= WORK INSTRUCTION =
In the listing that follows, how many lines include the word "Kombucha"? Only the number is wanted.
──────── RECORDS FOR THE TASK
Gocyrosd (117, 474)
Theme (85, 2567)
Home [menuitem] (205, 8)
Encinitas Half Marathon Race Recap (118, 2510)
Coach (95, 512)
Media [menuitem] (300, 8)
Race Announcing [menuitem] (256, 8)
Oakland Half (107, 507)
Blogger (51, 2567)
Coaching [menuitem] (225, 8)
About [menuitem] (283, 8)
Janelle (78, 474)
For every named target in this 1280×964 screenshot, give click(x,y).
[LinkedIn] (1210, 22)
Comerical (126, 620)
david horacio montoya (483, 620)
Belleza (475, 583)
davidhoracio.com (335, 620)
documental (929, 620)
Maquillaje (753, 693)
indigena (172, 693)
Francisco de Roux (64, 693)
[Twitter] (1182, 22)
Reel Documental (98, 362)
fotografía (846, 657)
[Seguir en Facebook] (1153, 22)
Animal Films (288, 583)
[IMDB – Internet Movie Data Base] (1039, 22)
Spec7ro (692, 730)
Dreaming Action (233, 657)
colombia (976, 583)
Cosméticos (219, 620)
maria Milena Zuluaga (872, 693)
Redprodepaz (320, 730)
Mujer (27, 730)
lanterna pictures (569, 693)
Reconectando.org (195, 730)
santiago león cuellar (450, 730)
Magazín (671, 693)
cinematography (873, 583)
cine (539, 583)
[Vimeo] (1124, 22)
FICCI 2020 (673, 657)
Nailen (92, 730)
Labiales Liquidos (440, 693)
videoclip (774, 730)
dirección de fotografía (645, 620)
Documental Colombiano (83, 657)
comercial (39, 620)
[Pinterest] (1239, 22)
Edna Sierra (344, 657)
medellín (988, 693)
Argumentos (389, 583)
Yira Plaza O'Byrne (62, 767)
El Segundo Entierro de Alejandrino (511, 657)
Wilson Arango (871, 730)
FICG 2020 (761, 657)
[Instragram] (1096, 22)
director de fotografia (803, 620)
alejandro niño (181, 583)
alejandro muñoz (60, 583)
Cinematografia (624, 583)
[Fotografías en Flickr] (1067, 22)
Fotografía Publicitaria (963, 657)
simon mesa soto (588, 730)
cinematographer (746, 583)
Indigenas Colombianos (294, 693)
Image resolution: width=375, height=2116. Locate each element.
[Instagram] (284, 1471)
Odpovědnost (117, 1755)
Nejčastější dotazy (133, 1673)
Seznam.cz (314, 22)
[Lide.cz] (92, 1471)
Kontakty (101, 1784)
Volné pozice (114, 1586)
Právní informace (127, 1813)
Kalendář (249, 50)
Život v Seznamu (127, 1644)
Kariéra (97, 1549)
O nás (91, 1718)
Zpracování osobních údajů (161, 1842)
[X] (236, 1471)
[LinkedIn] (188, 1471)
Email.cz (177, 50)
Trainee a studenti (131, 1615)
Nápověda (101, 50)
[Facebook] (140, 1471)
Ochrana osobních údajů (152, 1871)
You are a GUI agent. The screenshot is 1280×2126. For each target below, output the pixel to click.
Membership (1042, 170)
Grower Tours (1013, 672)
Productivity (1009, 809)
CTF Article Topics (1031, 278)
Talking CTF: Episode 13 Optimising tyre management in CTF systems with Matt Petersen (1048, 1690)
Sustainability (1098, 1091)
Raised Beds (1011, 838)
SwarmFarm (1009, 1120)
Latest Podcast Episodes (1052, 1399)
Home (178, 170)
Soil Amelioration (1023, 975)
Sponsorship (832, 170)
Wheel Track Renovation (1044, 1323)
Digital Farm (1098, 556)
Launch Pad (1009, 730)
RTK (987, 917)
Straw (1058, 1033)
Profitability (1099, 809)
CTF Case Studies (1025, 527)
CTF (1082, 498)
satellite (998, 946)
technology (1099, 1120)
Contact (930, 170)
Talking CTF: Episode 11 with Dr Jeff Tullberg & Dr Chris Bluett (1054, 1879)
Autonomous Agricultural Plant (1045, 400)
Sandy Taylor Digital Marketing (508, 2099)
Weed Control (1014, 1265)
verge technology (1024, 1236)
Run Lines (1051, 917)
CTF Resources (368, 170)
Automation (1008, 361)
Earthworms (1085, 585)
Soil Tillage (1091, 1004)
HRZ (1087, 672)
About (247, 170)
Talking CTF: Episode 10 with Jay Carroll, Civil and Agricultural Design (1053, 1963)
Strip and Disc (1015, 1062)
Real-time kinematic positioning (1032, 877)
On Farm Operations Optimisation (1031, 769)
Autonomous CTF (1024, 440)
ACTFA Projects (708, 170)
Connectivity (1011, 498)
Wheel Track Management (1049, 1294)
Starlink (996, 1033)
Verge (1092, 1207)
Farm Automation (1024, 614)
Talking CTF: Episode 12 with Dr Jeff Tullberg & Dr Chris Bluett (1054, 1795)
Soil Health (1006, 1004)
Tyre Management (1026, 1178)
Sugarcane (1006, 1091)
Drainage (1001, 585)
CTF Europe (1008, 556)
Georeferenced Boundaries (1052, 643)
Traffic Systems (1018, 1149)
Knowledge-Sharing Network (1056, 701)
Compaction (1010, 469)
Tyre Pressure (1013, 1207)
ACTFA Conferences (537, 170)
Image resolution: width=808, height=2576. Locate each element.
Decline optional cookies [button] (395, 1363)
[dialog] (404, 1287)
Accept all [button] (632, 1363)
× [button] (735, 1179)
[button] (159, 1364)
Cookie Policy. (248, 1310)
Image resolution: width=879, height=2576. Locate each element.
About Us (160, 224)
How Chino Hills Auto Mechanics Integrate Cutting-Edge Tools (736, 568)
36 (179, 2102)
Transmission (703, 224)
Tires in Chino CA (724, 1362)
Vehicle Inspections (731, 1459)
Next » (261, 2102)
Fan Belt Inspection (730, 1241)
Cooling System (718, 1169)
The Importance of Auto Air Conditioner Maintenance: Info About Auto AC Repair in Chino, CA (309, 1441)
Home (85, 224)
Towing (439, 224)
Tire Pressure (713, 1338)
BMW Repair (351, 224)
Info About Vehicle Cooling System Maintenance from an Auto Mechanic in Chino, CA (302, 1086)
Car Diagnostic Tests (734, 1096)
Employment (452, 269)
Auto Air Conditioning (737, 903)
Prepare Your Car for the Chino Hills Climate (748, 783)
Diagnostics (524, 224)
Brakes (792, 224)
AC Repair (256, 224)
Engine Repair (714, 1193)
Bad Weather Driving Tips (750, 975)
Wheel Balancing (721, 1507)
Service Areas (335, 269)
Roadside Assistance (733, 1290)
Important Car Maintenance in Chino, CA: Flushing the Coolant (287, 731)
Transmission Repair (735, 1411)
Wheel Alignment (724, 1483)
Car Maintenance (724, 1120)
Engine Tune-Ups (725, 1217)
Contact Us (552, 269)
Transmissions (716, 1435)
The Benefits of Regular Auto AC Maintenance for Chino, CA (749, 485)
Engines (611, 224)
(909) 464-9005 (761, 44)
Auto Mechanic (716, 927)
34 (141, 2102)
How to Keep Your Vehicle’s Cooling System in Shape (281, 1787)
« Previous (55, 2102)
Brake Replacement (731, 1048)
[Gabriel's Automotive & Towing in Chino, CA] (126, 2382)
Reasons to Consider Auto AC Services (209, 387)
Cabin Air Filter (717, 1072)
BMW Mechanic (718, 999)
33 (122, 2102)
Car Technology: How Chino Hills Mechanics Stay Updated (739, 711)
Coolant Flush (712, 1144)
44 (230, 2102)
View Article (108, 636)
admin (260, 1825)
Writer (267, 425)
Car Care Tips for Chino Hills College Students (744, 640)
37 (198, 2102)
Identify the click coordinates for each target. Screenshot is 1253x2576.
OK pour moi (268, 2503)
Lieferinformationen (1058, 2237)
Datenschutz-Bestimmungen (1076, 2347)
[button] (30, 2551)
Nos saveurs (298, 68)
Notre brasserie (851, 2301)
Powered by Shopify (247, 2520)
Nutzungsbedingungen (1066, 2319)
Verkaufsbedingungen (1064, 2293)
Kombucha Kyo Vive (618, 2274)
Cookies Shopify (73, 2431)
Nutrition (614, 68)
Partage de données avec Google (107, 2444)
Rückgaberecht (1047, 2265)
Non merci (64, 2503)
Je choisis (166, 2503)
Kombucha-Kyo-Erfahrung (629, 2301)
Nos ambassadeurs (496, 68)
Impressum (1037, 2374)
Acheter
────────────────
= ANSWER TO THE PROBLEM =
2